Logo após jantarmos, lavamos os pratos, assistimos uma série nova de comédia e rimos bastante. Gosto de passar um tempo com ele, às vezes ele é rígido, mas só quando precisa me proteger. A maior parte do tempo ele precisa ser assim, mas às vezes apenas age como meu irmão implicante e divertido.

Nós nos divertirmos bastante após o jantar. Algumas horas depois eu disse-lhe que ia dormir, e fui para o meu quarto. Deitei-me e fiquei a pensar sobre meu doloroso passado. Dói lembrar que fui abandonada pelos meus pais quando tinha apenas 5 anos. Como todas as noites, comecei a chorar.

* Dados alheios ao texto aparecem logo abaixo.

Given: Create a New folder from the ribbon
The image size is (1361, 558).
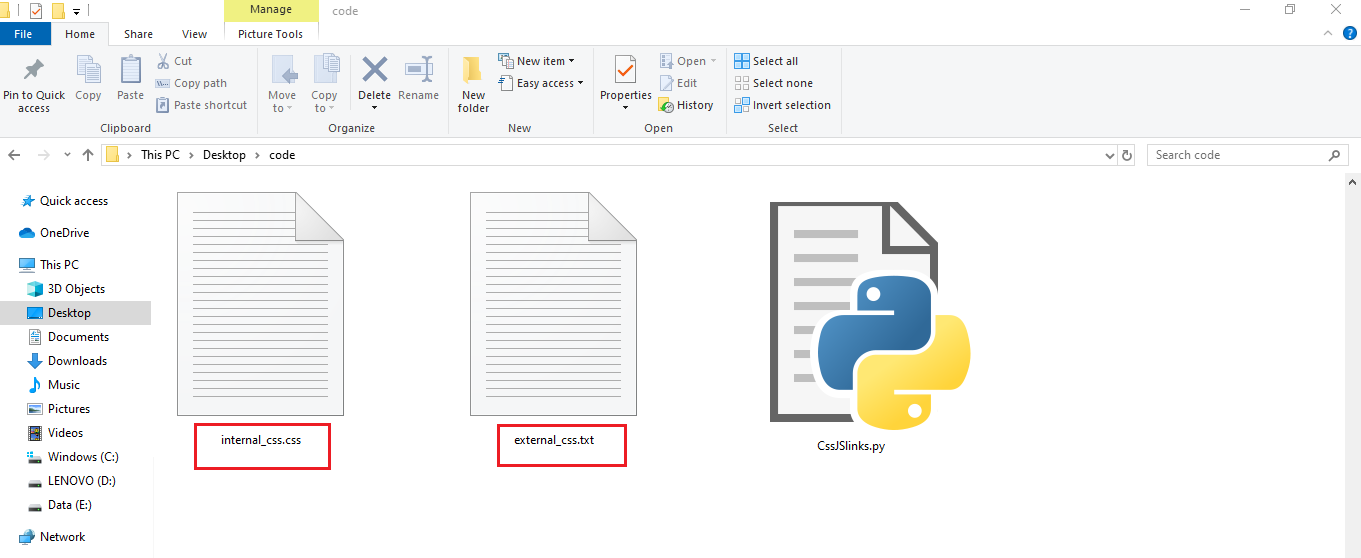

Era como se eu estivesse vivenciando tudo aquilo naquele exato momento. Nada era capaz de me fazer esquecer essa dor, meu irmão age como se nada tivesse acontecido. Ele não suporta saber que fizeram isso comigo. Me tiraram da família e ficaram apenas os três, como se eu fosse um empecilho. O pior de tudo é saber não haver motivos para acontecer isso. Bem, talvez tenha, só não disseram qual. Prefiro acreditar que fizeram isso para me salvar de algo ruim. Will não sabe que choro todas as noites e ele também não sabe que meus sorrisos são para mascarar a minha dor. Fecho meus olhos, abraço meu travesseiro e ainda chorando me obrigo a dormir. 

À noite está complicada, toda vez que fecho os olhos os pesadelos aparecem, acordei durante toda a noite, viro para um lado e para o outro da cama, sinto que meu corpo está pesado. Resolvo tomar um banho gelado para me acalmar. Depois de um banho demorado deito-me, mas sinto que ainda estou quente e resolvo ler um pouco. Já eram 03h da manhã e nada de conseguir dormir, talvez o banho frio nesse inverno não tenha sido uma boa ideia, resolvo me levantar da cama e fazer um leite quente com canela, bebo devagar e coloco música clássica para ouvir, em seguida consigo dormir tranquila.